"We are the children not of earth but of heaven; inheritors of a supernatural world of independent beauty, unaffected by our nursery achievements and untarnished by our nursery sins." ("Abba" by Evelyn Underhill p.155)
“Christ was trained in a carpenter’s shop; and we persist in preferring a confectioner’s shop. But the energy of rescue, the outpouring of sacrificial love, which the supernatural life demands, is not to be got from a diet of devotional meringues and eclairs. The whole life made an oblation from the first–placed on the altar, and lived right through as a reasonable sacrifice from beginning to end–this is the pattern put before us.” (“The School of Charity” by Evelyn Underhill, 1934, p.40)
Recently, turned on to a book that the atheists call their doctrine, I’ve been reading “The Virtue of Selfishness by Ayn Rand. In it she compares the idea of selfishness against the idea of altruism. Rand does not believe that there can be a true self-sacrifice for others because in the end we all live for our own selfish motives. Case in point: If my wife walked into the middle of the street not noticing the car headed straight for her and I had the split second reaction to save her life, yet sacrifice my own, most people would call this the ultimate sacrifice. According to Rand’s argument, it would appear that way, but in the end I probably would have given my life for the selfish reason of not wanting to live the rest of my life without her. Well, she may have a point, but I hardly think that it leads me to celebrate my own selfishness. Selfishness is living in the confectioner’s shop, it’s not the real story. The pattern before us is a life that sacrifices, not because we think of the other person all the time, but because we love Jesus. “Unless you did these things unto the least my brethren you have done them unto me.” In the first three chapters of Luke you’ll find a whole host of people who enter into the hardship of Jesus’ entry into this world, hardly a happy candy shop. I’m sure you can identify…what’s your story?
1) Spend some time reflecting on the measure of your sacrifice. What do you think you can’t give up in your life? Spend a month giving up a habit in your life. Journal about it. Is it difficult? Why or why not? Read the Gospel of Luke, what is the element of sacrifice in Christ’s incarnation?
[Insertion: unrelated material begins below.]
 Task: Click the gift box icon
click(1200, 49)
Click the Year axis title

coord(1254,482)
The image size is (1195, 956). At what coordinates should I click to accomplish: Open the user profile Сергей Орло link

2) Spend some time in silence and allow God to speak to the selfish areas of your life. Spend about 15 to 20 minutes in silence asking nothing, just listening. Place a piece of paper before you and a pen. What does it mean to be selfish? What images develop in your mind’s eye when you think of the word “selfish”? How can God redeem the specific areas of selfishness in your life? Spend some time in prayer over these matters. What ideas are placed in your heart? If it helps seek someone out and ask them if they see any selfish ways in your way of life. What do they see? Are you surprised by their answer?